From the line containing "Task: Open the help question mark icon" to the last line of the records below, repeat every line exactly and add nothing else.
SOURCE MATERIAL Block Start
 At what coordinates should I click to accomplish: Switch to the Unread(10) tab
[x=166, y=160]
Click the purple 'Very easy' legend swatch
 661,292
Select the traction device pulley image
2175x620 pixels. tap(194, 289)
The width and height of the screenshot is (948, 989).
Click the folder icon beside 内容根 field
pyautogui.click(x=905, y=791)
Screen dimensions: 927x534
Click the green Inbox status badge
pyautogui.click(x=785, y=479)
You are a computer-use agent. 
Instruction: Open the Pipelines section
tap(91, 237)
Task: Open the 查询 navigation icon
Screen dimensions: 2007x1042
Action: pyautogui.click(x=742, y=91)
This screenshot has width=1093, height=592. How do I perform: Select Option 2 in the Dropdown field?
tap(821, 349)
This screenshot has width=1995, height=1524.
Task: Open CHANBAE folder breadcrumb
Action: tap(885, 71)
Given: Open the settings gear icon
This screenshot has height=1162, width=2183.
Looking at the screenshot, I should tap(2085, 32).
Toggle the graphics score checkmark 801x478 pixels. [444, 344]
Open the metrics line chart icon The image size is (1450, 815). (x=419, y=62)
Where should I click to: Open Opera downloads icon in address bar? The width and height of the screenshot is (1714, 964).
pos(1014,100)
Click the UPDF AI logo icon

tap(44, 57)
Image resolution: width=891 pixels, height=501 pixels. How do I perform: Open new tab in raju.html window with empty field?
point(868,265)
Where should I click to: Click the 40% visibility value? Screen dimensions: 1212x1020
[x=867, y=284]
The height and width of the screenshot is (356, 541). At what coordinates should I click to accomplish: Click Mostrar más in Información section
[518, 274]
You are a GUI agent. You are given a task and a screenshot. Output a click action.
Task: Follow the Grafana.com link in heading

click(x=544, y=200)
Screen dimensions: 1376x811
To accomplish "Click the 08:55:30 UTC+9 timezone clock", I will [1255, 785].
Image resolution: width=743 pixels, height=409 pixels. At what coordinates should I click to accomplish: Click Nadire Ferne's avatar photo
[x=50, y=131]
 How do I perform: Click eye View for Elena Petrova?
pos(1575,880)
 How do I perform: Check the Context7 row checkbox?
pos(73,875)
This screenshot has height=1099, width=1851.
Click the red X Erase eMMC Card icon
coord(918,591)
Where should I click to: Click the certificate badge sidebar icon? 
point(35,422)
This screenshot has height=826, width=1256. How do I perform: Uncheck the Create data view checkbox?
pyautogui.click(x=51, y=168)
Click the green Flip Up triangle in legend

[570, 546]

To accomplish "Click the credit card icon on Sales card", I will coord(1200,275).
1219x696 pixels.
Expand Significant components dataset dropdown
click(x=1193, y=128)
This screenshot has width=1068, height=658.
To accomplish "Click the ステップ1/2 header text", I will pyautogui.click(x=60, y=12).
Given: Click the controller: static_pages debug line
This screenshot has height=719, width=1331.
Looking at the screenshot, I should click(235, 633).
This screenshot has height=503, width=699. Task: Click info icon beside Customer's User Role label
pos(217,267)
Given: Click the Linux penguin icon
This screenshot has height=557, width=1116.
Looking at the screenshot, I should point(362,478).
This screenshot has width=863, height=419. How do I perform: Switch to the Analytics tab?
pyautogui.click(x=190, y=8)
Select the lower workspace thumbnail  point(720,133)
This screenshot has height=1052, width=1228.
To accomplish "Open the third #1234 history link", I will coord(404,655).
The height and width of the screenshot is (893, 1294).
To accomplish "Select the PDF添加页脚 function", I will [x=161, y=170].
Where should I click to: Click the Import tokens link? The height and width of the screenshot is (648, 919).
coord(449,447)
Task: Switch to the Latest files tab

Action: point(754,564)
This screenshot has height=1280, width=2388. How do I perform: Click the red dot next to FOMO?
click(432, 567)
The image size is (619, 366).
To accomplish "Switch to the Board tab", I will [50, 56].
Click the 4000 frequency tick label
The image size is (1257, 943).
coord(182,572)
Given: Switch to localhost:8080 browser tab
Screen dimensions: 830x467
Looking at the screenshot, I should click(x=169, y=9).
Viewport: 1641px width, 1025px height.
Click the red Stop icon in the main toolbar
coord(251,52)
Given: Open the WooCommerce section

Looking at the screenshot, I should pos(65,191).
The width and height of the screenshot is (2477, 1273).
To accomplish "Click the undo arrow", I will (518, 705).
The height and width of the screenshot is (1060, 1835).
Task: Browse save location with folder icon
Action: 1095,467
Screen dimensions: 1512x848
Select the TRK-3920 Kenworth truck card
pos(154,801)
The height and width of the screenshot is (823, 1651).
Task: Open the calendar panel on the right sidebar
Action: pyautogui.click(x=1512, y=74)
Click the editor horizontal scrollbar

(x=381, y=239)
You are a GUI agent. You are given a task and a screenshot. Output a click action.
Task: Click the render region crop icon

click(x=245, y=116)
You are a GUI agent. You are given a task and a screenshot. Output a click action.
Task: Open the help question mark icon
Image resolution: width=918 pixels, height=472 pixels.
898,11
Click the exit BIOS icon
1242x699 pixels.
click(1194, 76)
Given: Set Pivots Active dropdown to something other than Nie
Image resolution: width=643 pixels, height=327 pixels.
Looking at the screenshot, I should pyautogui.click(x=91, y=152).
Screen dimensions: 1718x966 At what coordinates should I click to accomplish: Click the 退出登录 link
SOURCE MATERIAL Block End
_WRITTEN REPLY_
Task: Open the help question mark icon
Image resolution: width=918 pixels, height=472 pixels.
898,11
Click the exit BIOS icon
1242x699 pixels.
click(1194, 76)
Given: Set Pivots Active dropdown to something other than Nie
Image resolution: width=643 pixels, height=327 pixels.
Looking at the screenshot, I should pyautogui.click(x=91, y=152).
Screen dimensions: 1718x966 At what coordinates should I click to accomplish: Click the 退出登录 link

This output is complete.